BetterPass

HMAC Generator

Compute Hash-based Message Authentication Codes (HMAC) locally in your browser.

HMAC-SHA256 of (empty)
Enter message and secret key

Your input never leaves your device; HMAC is computed locally using the Web Crypto API.

How to Use

01

Enter Message

Type or paste the message you want to authenticate.

02

Enter Secret Key

Provide a secret key that is shared between the sender and receiver.

03

Select Algorithm

Choose the underlying hash algorithm: SHA-256 or SHA-512 are recommended for security.

04

Copy the HMAC

The HMAC is computed instantly. Use the copy button to save the resulting hex string.
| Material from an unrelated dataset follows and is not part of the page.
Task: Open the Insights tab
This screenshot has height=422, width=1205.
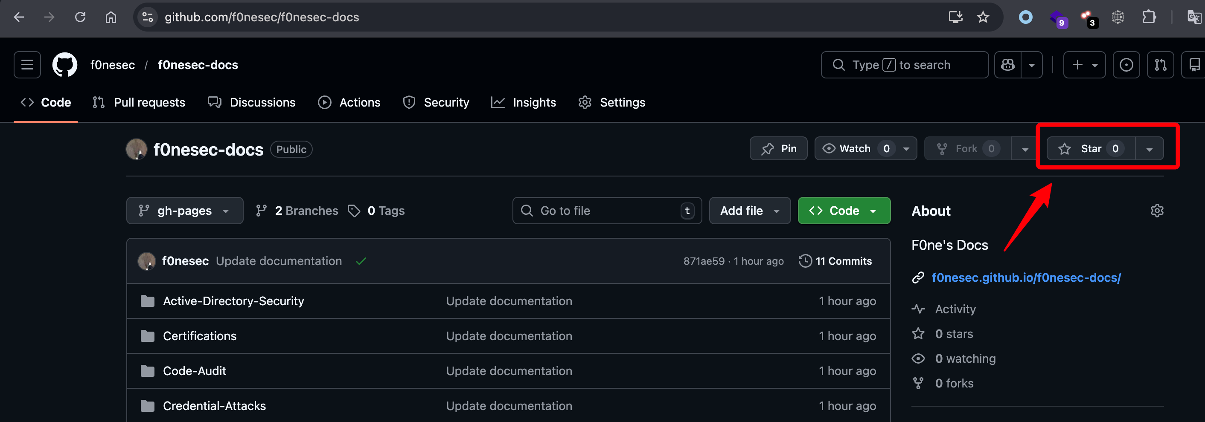Action: point(523,102)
Frequently Asked Questions

What is HMAC?

HMAC (Hash-based Message Authentication Code) is a mechanism that uses a cryptographic hash function in combination with a secret key to verify both the integrity and authenticity of a message.
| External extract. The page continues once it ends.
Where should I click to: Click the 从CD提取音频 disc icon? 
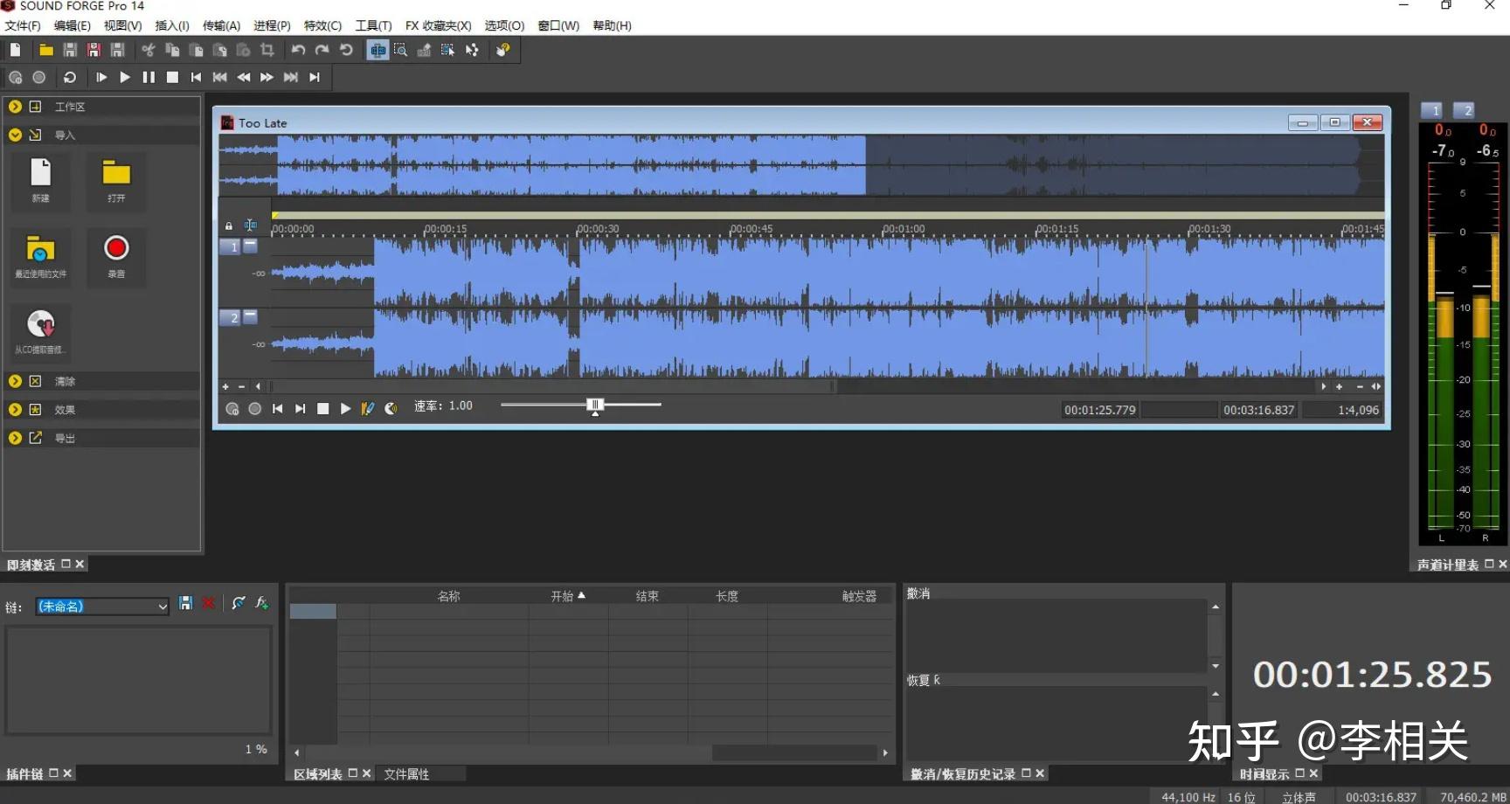click(41, 325)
How is HMAC different from a regular hash?

A regular hash (like SHA-256) only verifies integrity — anyone can compute it. HMAC adds a secret key, so only parties who know the key can generate or verify the code. This provides authenticity in addition to integrity.

Which HMAC algorithm should I use?

HMAC-SHA256 and HMAC-SHA512 are recommended for modern applications. HMAC-SHA1 is still widely used but should be avoided for new designs where possible.

Is my data safe with this tool?

Yes. All computation happens locally in your browser using the Web Crypto API. Your message and secret key are never sent to any server.